Günümüzde yapay zekâ ile kurulan iletişimin artması ile Eliza etkisinden daha fazla söz eder olduk. Çünkü onlara artık yalnızca hava durumunu veya döviz kurlarını değil günlük yaşamda karşılaşılabilecek zorluklarla mücadelenin en kolay yolunu bile sorar duruma geldik.

Araştırmalara göre ChatGPT, CoPilot ve Gemini gibi yapay zekâ asistanlarının ruh sağlığı önerileri, gerçek dünyadaki terapistlerin vereceğini beklediğiniz stratejilere şaşırtıcı derecede benzer görünüyor.
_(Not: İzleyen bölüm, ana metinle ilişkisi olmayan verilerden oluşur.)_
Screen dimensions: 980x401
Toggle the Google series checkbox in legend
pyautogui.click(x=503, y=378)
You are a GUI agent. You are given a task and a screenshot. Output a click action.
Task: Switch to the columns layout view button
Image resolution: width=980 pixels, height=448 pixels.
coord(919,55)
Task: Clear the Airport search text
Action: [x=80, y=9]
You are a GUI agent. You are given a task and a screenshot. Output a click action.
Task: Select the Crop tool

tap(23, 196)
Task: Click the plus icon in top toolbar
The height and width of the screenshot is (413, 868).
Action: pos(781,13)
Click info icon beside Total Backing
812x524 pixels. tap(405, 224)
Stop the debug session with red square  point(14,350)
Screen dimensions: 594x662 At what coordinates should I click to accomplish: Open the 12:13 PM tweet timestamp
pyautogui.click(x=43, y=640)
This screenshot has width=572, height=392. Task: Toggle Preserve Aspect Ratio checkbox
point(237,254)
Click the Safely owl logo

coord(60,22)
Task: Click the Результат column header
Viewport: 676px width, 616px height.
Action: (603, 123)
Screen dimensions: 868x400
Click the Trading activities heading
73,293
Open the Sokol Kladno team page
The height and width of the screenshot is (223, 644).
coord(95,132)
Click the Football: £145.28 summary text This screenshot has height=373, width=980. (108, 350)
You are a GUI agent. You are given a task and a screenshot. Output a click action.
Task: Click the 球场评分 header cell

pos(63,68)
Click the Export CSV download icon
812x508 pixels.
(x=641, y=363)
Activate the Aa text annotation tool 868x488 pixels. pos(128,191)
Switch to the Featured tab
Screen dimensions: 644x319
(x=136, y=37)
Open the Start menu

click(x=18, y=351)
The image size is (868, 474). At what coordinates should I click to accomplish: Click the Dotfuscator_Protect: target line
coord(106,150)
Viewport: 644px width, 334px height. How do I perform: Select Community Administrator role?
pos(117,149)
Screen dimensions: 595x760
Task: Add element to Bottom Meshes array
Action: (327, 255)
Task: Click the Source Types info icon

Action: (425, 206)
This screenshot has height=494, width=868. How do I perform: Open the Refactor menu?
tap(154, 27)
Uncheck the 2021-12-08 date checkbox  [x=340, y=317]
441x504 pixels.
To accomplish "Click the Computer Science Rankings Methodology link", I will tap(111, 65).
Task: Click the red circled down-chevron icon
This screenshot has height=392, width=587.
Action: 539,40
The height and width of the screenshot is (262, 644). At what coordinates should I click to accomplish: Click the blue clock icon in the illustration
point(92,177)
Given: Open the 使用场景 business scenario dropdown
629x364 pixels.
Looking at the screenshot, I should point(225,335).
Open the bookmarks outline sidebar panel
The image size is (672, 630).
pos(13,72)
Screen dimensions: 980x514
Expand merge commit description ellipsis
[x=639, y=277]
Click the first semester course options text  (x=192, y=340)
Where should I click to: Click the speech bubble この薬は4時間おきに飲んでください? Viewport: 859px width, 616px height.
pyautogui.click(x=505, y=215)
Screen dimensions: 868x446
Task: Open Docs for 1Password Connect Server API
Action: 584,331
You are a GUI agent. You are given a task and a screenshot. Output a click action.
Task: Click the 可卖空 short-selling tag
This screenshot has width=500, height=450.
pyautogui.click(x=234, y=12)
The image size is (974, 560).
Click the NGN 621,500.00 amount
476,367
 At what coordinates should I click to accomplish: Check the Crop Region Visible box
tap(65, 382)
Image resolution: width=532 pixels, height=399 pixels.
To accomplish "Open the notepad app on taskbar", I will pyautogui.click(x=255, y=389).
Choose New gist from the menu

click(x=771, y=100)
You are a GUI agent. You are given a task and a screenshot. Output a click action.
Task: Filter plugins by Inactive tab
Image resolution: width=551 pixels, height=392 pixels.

Her konuşmanın basmakalıp yanıtlardan çıkıp benzersiz, kişiye özel bir etkileşim durumuna gelmesi üstelik geçmiş konuşmaları hatırlayıp çıkarımlar yapması büyük bir avantaj olarak öne çıkıyor. 

Konuyla ilgili otoriteler sohbet robotlarının önerilerinin, insanların düşüncelerini, duygularını ve davranışlarını yönetmelerine yardımcı olacak araçlar sağlayan, pratik ve beceriye dayalı bir tedavi olan bilişsel davranışçı terapiye dayandığını söylüyor. Maliyet, ulaşım, zaman gibi unsurlar göz önüne alındığında herkesin terapiste aynı rahatlıkla ulaşamayacağı açık. Bu nedenle bilişsel davranışçı terapi için ideal bir alan gibi görülse de henüz bu önerilerin eğitimli bir terapistin görüşlerinin yerini tutmadığı gerçeğini de unutmamak gerek.

DEMANSA KARŞI YAPAY ZEKÂ

Demans hastalarından elde edilen bilgilerle donatılan Viv adlı bir yapay zekâ robotu da özellikle yaşlılıktan ve unutkanlıktan mustarıp kişilerle sohbet etmek, onlarla deneyimleri paylaşıp dertleşmek için eğitildi. Zaman içinde özellikle yalnız yaşayan yaşlılarda ihalenin bu tür sohbet robotlarına verilerek insan etkileşiminin yok olması ise şu an hesabı güç bir tehlike olarak duruyor.

Teknolojinin akıl almaz hızda gelişimi ile yapay zekâ sistemlerinin daha gelişmiş ve karmaşık olacağı kesin. Hâlâ gizeminin büyük kısmını koruyan insan aklı ve ruh durumunun ise insan-bilgisayar etkileşimleri arttıkça daha tartışılır duruma geleceği açıktır. Eliza etkisinin daha fazla konuşmaya hazır mıyız?